Perhaps the first event leading to my 36 years as a faculty member at Adrian College was a terrible stroke that disabled my 72 year old grandfather in 1952, when I was 12 years old. ( I have written about this in an earlier autobiographical sketch in which I discussed the several times I have been "uprooted.") He needed a lot of physical help moving around, especially at first, and my grandmother was unable to give all of the needed help. So I was sent to live with them for the whole summer of 1952 and provide the needed assistance.
In a small town where I knew nobody and had no friends, and unable to leave the house more than briefly, I became horribly bored. Since it was a presidential election year, both major parties had their nominating conventions that summer, which were broadcast gavel to gavel on the radio. This was before primary elections had taken over the nominating process, and nobody knew who the nominees of the major parties would be until the conventions made their decisions. In both parties, it was a genuine horse race, and, out of my boredom, I listened to both conventions with increasing interest. This probably laid the foundation for the decisions I would be making when I got ready to go to college in 1957.
A second chance event, or series of events, consisted of the above ground testing of atomic bombs over at the proving range in Nevada, each of which produced before-dawn flashes visible from Vallejo, California, where my family was living during my junior and senior years of high school. I probably got up to watch these flashes because of my interest in physics, which everybody including me in the family assumed I would be majoring in at college. But they were laying more groundwork for my ultimate decision to major in political science, because they dramatized how our technological capabilities had gotten out in front of the ability of the world's political institutions to cope with such weapons.
A third chance event was a book by Norman Cousins, Modern Man is Obsolete, which I bought for ten cents at a used book store in SanFrancisco in 1955 during a field trip by members of the Vallejo chapter of the California Scholarship Federation (honor society). The book argued that the atomic bomb made development of a world government absolutely essential if we wanted to avoid blowing ourselves all up like a bunch of idiots. I was very impressed by this book and by its argument, though looking back now I realize that there is often more than one way to skin a cat.
Finally, during my senior year of high school I became a semifinalist in the second annual National Merit Scholarship competition, and was forced to write an application to become a finalist in which I had to state what career I wanted to prepare for, and why. It was during this process that I decided I wanted to become a diplomat, join the U.S. Foreign Service, and work to try to preserve the peace. And, therefore, I decided to major in political science and to take a lot of languages to prepare me to work in foreign countries. (I got the scholarship.)
The final chance event in the chain leading to my actual career in college teaching, not in diplomacy, took place my senior year at Willamette University, when several faculty members asked me to consider going to graduate school and going into teaching. I had just finished a 3 month summer job as a management intern with the Oregon State Welfare Department, and I had not found it very habit-forming. Perhaps generalizing too quickly on limited experience, I decided I was not exactly gung ho to have a career working for government. That, combined with how much I had enjoyed my years at college, combined to make me very receptive to the suggestions about graduate school.

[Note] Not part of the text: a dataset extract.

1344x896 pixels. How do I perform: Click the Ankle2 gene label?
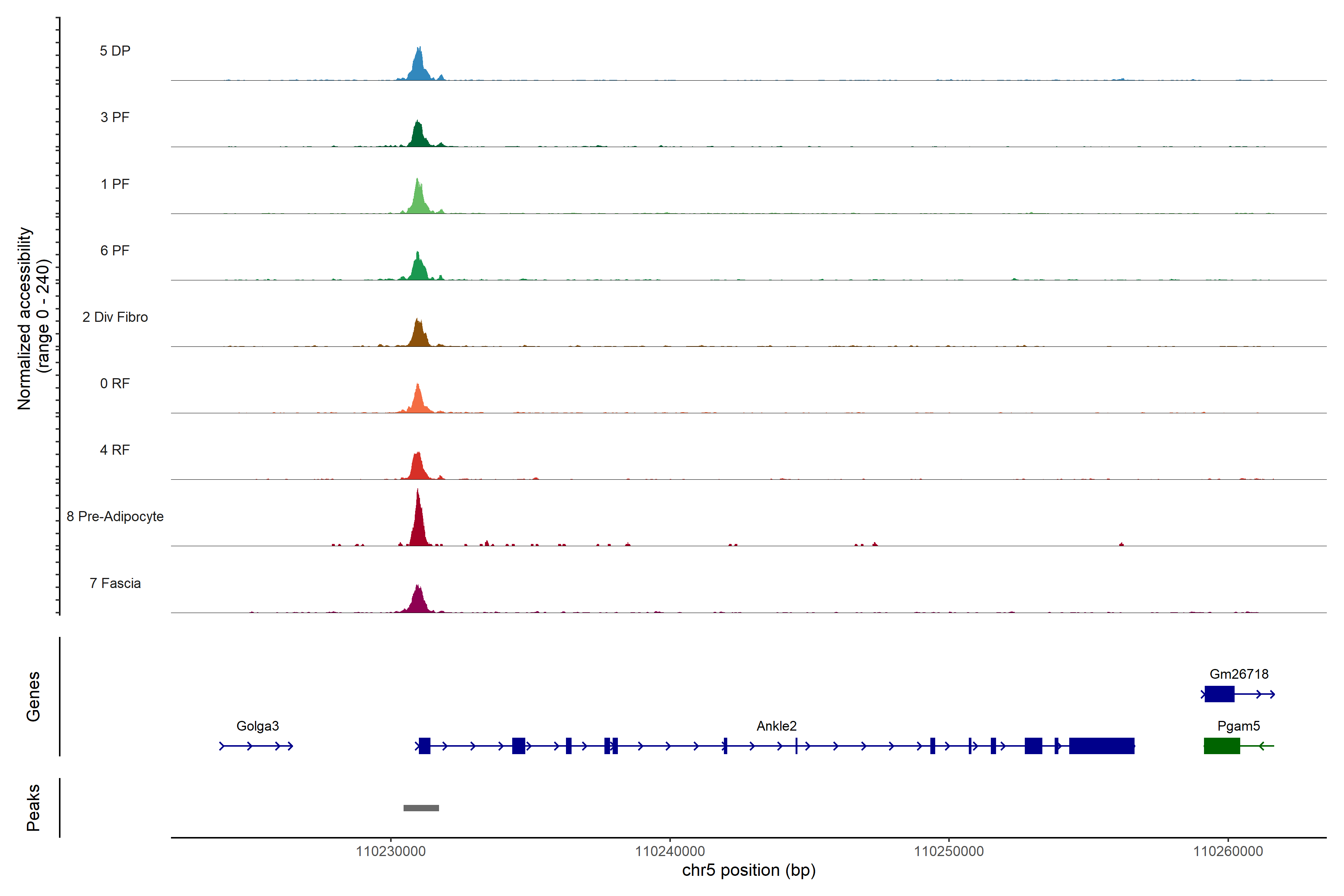(776, 726)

And it turned out that the languages I had taken at Willamette (Spanish, French, and Russian) got me a major head start when I got to Johns Hopkins University in the fall of 1961 to start my Ph.D. program and was able to pass the required reading test in two modern languages within two weeks of arriving in Baltimore. Several of my fellow graduate students got really bogged down by this requirement and I think some of them never managed to finish their doctorates becaused of it.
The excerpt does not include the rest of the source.